→ RECORD EXTRACTS
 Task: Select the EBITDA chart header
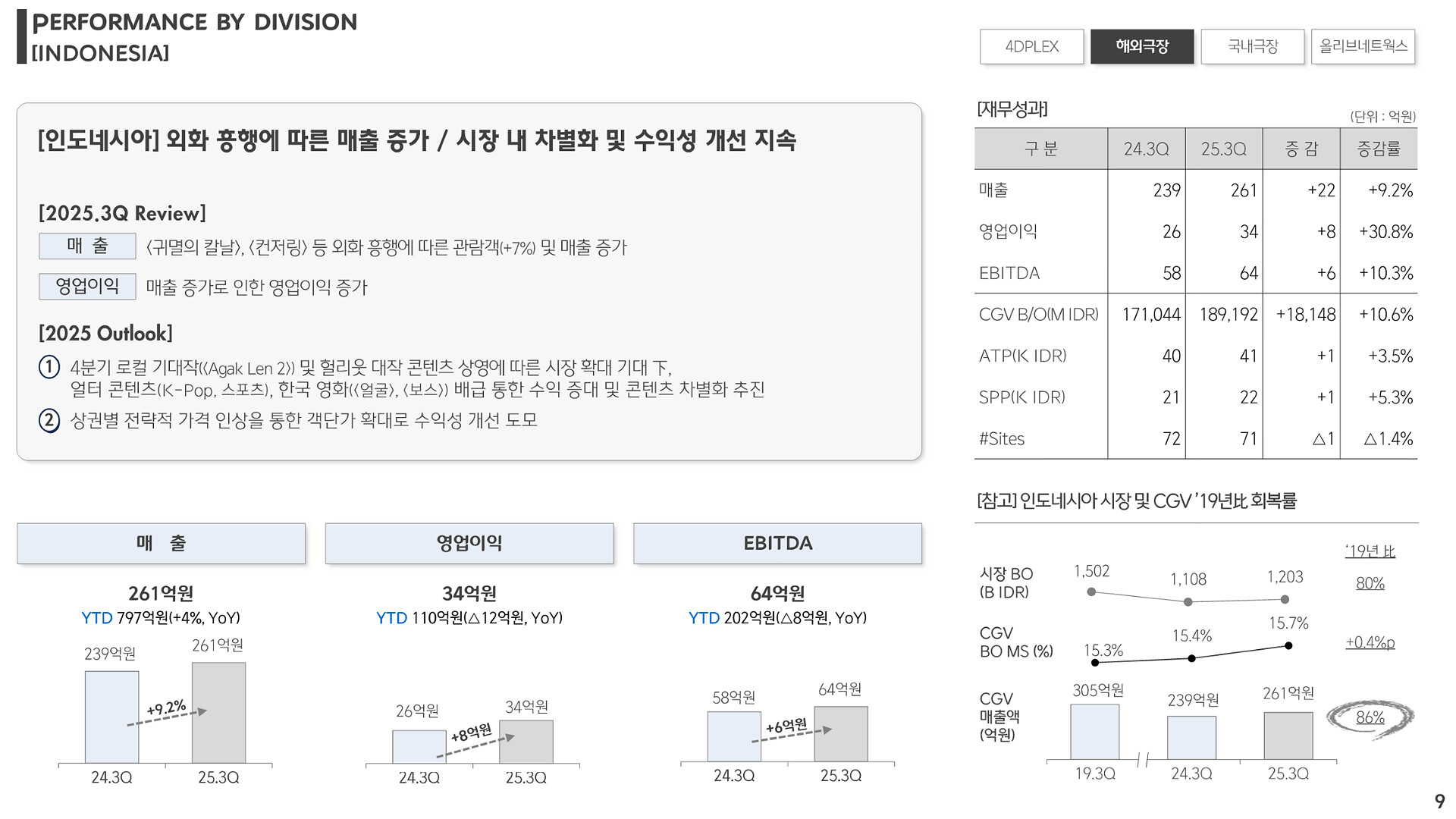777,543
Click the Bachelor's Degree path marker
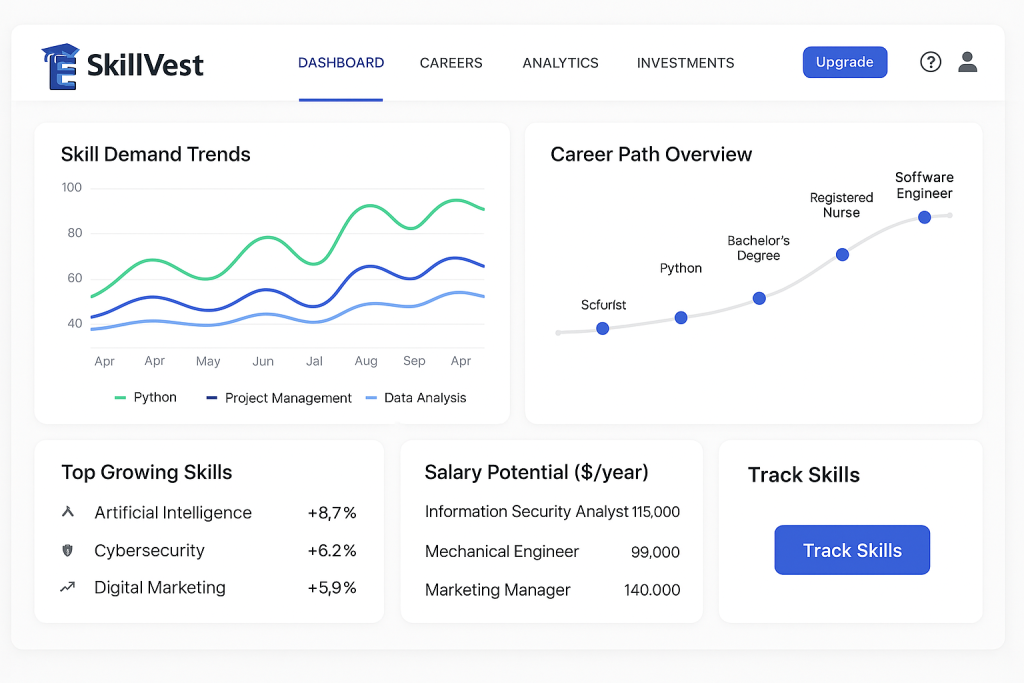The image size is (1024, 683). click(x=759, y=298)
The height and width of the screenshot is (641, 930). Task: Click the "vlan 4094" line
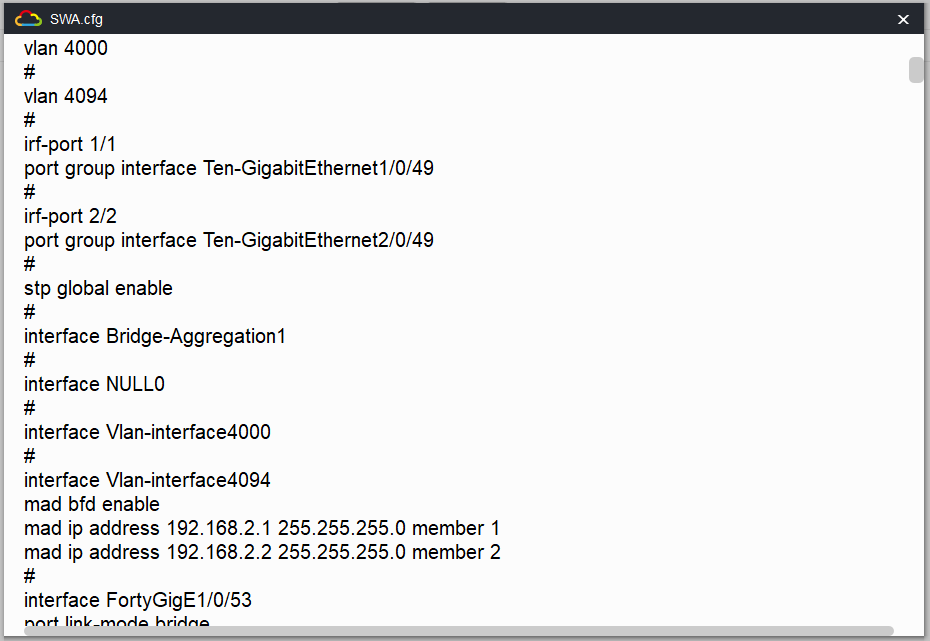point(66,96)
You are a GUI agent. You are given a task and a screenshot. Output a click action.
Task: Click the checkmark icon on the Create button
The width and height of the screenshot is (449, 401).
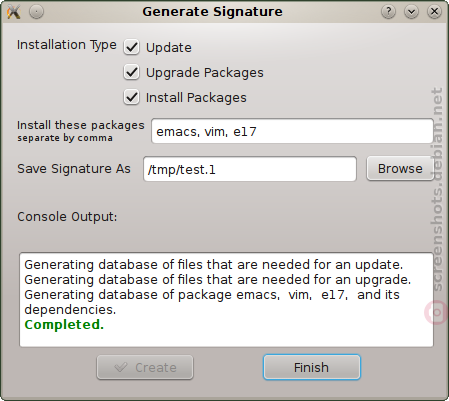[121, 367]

→ PROBLEM TO SOLVE
Keep the pictures out of your copy. Copy only the lines from the line that holds "The height and" through the last line of the listing above, both included.

→ RESPONSE TO THE TASK
The height and width of the screenshot is (641, 930). Task: Click the "vlan 4094" line
point(66,96)
You are a GUI agent. You are given a task and a screenshot. Output a click action.
Task: Click the checkmark icon on the Create button
The width and height of the screenshot is (449, 401).
[121, 367]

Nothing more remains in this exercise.